**SHORT EXERCISE**
Copy out every line of the listing below, keeping each one unchanged.

(Records from a collection)
◇ ◇ ◇ ◇ ◇ ◇ ◇

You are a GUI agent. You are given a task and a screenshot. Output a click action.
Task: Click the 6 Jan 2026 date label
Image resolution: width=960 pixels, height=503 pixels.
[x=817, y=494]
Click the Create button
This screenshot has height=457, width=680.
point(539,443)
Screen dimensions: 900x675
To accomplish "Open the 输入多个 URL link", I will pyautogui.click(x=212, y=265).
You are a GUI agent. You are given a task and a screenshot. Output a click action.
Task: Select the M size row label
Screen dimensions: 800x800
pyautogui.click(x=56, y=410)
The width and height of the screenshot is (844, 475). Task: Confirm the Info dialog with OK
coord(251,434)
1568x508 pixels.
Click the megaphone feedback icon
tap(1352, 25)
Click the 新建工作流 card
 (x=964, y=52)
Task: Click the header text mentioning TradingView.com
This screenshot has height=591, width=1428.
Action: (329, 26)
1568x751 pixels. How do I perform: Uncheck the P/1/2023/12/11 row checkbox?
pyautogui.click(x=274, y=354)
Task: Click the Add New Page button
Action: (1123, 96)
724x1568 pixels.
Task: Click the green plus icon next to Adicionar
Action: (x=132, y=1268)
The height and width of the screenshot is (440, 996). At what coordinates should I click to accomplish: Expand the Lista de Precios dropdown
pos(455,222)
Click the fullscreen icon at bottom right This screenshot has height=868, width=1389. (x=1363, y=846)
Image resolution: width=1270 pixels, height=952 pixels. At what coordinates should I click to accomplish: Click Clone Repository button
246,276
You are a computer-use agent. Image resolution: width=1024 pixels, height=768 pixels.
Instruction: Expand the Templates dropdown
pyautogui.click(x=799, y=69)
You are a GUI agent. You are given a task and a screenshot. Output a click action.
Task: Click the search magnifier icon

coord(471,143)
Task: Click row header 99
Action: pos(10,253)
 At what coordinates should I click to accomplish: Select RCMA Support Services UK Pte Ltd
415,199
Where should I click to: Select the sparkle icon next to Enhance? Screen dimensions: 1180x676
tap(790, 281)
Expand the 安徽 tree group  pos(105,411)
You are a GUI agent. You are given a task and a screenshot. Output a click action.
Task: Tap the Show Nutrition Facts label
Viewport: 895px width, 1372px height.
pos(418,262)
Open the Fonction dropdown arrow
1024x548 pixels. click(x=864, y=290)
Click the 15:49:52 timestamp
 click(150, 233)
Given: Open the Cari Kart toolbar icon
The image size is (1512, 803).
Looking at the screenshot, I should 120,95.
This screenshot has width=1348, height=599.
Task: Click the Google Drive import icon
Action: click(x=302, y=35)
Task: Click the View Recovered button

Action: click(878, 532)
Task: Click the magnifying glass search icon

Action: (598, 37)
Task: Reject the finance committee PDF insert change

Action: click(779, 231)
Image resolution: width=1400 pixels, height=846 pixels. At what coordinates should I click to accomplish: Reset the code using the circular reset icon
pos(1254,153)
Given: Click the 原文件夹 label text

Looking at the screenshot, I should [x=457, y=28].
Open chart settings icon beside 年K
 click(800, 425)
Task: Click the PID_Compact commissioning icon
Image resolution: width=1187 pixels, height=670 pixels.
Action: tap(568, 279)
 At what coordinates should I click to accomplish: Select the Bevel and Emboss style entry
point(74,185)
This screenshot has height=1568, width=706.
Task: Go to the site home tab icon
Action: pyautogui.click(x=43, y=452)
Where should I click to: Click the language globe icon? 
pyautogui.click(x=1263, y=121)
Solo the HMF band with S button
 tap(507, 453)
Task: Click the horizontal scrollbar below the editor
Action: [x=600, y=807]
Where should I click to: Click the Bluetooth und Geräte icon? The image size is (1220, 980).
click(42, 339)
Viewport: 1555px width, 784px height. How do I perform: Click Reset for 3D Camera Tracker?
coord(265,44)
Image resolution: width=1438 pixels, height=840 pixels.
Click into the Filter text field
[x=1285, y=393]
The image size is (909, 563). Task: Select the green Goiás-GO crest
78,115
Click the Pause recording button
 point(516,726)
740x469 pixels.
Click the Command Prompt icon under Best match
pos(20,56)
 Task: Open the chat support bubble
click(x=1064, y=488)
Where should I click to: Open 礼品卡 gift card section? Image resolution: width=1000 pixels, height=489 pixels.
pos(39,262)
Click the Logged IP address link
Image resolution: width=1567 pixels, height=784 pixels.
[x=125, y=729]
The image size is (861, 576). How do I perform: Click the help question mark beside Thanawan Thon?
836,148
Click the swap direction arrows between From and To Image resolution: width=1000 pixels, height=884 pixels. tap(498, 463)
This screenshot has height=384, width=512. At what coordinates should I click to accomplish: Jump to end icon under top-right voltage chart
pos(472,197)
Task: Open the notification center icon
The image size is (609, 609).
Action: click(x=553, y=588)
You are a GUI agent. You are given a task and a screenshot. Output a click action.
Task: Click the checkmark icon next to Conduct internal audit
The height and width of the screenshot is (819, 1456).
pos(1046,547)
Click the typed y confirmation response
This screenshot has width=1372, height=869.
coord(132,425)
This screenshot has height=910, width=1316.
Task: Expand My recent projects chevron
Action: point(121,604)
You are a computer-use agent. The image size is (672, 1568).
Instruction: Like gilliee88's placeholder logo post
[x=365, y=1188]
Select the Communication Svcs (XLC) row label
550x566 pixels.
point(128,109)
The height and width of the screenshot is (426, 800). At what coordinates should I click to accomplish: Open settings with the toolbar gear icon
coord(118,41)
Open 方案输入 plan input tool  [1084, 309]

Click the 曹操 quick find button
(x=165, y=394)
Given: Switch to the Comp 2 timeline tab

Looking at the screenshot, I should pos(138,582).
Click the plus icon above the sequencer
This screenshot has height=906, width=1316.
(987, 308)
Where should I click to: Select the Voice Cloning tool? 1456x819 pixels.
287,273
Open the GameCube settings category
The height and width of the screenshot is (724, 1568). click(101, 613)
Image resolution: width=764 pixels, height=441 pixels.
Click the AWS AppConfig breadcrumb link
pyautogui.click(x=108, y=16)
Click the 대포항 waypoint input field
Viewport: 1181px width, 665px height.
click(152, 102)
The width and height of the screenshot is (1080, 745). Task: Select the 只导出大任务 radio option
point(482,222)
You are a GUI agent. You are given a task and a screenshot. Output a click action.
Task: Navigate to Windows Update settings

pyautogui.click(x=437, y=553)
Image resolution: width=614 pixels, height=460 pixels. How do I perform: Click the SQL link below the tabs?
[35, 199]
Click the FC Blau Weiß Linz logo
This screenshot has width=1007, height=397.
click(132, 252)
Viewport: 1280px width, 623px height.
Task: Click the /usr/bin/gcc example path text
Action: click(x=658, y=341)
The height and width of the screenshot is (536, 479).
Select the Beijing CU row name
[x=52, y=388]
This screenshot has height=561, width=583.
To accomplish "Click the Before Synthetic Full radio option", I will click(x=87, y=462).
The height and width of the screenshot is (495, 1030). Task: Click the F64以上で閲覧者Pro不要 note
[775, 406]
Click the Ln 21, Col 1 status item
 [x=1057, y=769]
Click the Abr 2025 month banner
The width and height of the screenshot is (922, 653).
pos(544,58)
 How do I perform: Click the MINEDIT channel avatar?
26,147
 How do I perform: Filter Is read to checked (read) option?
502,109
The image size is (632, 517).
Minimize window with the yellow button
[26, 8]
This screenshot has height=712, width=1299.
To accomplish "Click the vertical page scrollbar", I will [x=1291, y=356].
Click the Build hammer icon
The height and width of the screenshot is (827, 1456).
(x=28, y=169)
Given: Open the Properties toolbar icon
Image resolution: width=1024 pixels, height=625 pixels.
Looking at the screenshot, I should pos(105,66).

◇ ◇ ◇ ◇ ◇ ◇ ◇

**IN RESPONSE**
You are a GUI agent. You are given a task and a screenshot. Output a click action.
Task: Click the 6 Jan 2026 date label
Image resolution: width=960 pixels, height=503 pixels.
[x=817, y=494]
Click the Create button
This screenshot has height=457, width=680.
point(539,443)
Screen dimensions: 900x675
To accomplish "Open the 输入多个 URL link", I will pyautogui.click(x=212, y=265).
You are a GUI agent. You are given a task and a screenshot. Output a click action.
Task: Select the M size row label
Screen dimensions: 800x800
pyautogui.click(x=56, y=410)
The width and height of the screenshot is (844, 475). Task: Confirm the Info dialog with OK
coord(251,434)
1568x508 pixels.
Click the megaphone feedback icon
tap(1352, 25)
Click the 新建工作流 card
 (x=964, y=52)
Task: Click the header text mentioning TradingView.com
This screenshot has height=591, width=1428.
Action: (329, 26)
1568x751 pixels. How do I perform: Uncheck the P/1/2023/12/11 row checkbox?
pyautogui.click(x=274, y=354)
Task: Click the Add New Page button
Action: (1123, 96)
724x1568 pixels.
Task: Click the green plus icon next to Adicionar
Action: (x=132, y=1268)
The height and width of the screenshot is (440, 996). At what coordinates should I click to accomplish: Expand the Lista de Precios dropdown
pos(455,222)
Click the fullscreen icon at bottom right This screenshot has height=868, width=1389. (x=1363, y=846)
Image resolution: width=1270 pixels, height=952 pixels. At what coordinates should I click to accomplish: Click Clone Repository button
246,276
You are a computer-use agent. Image resolution: width=1024 pixels, height=768 pixels.
Instruction: Expand the Templates dropdown
pyautogui.click(x=799, y=69)
You are a GUI agent. You are given a task and a screenshot. Output a click action.
Task: Click the search magnifier icon

coord(471,143)
Task: Click row header 99
Action: pos(10,253)
 At what coordinates should I click to accomplish: Select RCMA Support Services UK Pte Ltd
415,199
Where should I click to: Select the sparkle icon next to Enhance? Screen dimensions: 1180x676
tap(790, 281)
Expand the 安徽 tree group  pos(105,411)
You are a GUI agent. You are given a task and a screenshot. Output a click action.
Task: Tap the Show Nutrition Facts label
Viewport: 895px width, 1372px height.
pos(418,262)
Open the Fonction dropdown arrow
1024x548 pixels. click(x=864, y=290)
Click the 15:49:52 timestamp
 click(150, 233)
Given: Open the Cari Kart toolbar icon
The image size is (1512, 803).
Looking at the screenshot, I should 120,95.
This screenshot has width=1348, height=599.
Task: Click the Google Drive import icon
Action: click(x=302, y=35)
Task: Click the View Recovered button

Action: click(878, 532)
Task: Click the magnifying glass search icon

Action: (598, 37)
Task: Reject the finance committee PDF insert change

Action: click(779, 231)
Image resolution: width=1400 pixels, height=846 pixels. At what coordinates should I click to accomplish: Reset the code using the circular reset icon
pos(1254,153)
Given: Click the 原文件夹 label text

Looking at the screenshot, I should [x=457, y=28].
Open chart settings icon beside 年K
 click(800, 425)
Task: Click the PID_Compact commissioning icon
Image resolution: width=1187 pixels, height=670 pixels.
Action: tap(568, 279)
 At what coordinates should I click to accomplish: Select the Bevel and Emboss style entry
point(74,185)
This screenshot has height=1568, width=706.
Task: Go to the site home tab icon
Action: pyautogui.click(x=43, y=452)
Where should I click to: Click the language globe icon? 
pyautogui.click(x=1263, y=121)
Solo the HMF band with S button
 tap(507, 453)
Task: Click the horizontal scrollbar below the editor
Action: [x=600, y=807]
Where should I click to: Click the Bluetooth und Geräte icon? The image size is (1220, 980).
click(42, 339)
Viewport: 1555px width, 784px height. How do I perform: Click Reset for 3D Camera Tracker?
coord(265,44)
Image resolution: width=1438 pixels, height=840 pixels.
Click into the Filter text field
[x=1285, y=393]
The image size is (909, 563). Task: Select the green Goiás-GO crest
78,115
Click the Pause recording button
 point(516,726)
740x469 pixels.
Click the Command Prompt icon under Best match
pos(20,56)
 Task: Open the chat support bubble
click(x=1064, y=488)
Where should I click to: Open 礼品卡 gift card section? Image resolution: width=1000 pixels, height=489 pixels.
pos(39,262)
Click the Logged IP address link
Image resolution: width=1567 pixels, height=784 pixels.
[x=125, y=729]
The image size is (861, 576). How do I perform: Click the help question mark beside Thanawan Thon?
836,148
Click the swap direction arrows between From and To Image resolution: width=1000 pixels, height=884 pixels. tap(498, 463)
This screenshot has height=384, width=512. At what coordinates should I click to accomplish: Jump to end icon under top-right voltage chart
pos(472,197)
Task: Open the notification center icon
The image size is (609, 609).
Action: click(x=553, y=588)
You are a GUI agent. You are given a task and a screenshot. Output a click action.
Task: Click the checkmark icon next to Conduct internal audit
The height and width of the screenshot is (819, 1456).
pos(1046,547)
Click the typed y confirmation response
This screenshot has width=1372, height=869.
coord(132,425)
This screenshot has height=910, width=1316.
Task: Expand My recent projects chevron
Action: point(121,604)
You are a computer-use agent. The image size is (672, 1568).
Instruction: Like gilliee88's placeholder logo post
[x=365, y=1188]
Select the Communication Svcs (XLC) row label
550x566 pixels.
point(128,109)
The height and width of the screenshot is (426, 800). At what coordinates should I click to accomplish: Open settings with the toolbar gear icon
coord(118,41)
Open 方案输入 plan input tool  [1084, 309]

Click the 曹操 quick find button
(x=165, y=394)
Given: Switch to the Comp 2 timeline tab

Looking at the screenshot, I should pos(138,582).
Click the plus icon above the sequencer
This screenshot has height=906, width=1316.
(987, 308)
Where should I click to: Select the Voice Cloning tool? 1456x819 pixels.
287,273
Open the GameCube settings category
The height and width of the screenshot is (724, 1568). click(101, 613)
Image resolution: width=764 pixels, height=441 pixels.
Click the AWS AppConfig breadcrumb link
pyautogui.click(x=108, y=16)
Click the 대포항 waypoint input field
Viewport: 1181px width, 665px height.
click(152, 102)
The width and height of the screenshot is (1080, 745). Task: Select the 只导出大任务 radio option
point(482,222)
You are a GUI agent. You are given a task and a screenshot. Output a click action.
Task: Navigate to Windows Update settings

pyautogui.click(x=437, y=553)
Image resolution: width=614 pixels, height=460 pixels. How do I perform: Click the SQL link below the tabs?
[35, 199]
Click the FC Blau Weiß Linz logo
This screenshot has width=1007, height=397.
click(132, 252)
Viewport: 1280px width, 623px height.
Task: Click the /usr/bin/gcc example path text
Action: click(x=658, y=341)
The height and width of the screenshot is (536, 479).
Select the Beijing CU row name
[x=52, y=388]
This screenshot has height=561, width=583.
To accomplish "Click the Before Synthetic Full radio option", I will click(x=87, y=462).
The height and width of the screenshot is (495, 1030). Task: Click the F64以上で閲覧者Pro不要 note
[775, 406]
Click the Ln 21, Col 1 status item
 [x=1057, y=769]
Click the Abr 2025 month banner
The width and height of the screenshot is (922, 653).
pos(544,58)
 How do I perform: Click the MINEDIT channel avatar?
26,147
 How do I perform: Filter Is read to checked (read) option?
502,109
The image size is (632, 517).
Minimize window with the yellow button
[26, 8]
This screenshot has height=712, width=1299.
To accomplish "Click the vertical page scrollbar", I will [x=1291, y=356].
Click the Build hammer icon
The height and width of the screenshot is (827, 1456).
(x=28, y=169)
Given: Open the Properties toolbar icon
Image resolution: width=1024 pixels, height=625 pixels.
Looking at the screenshot, I should pos(105,66).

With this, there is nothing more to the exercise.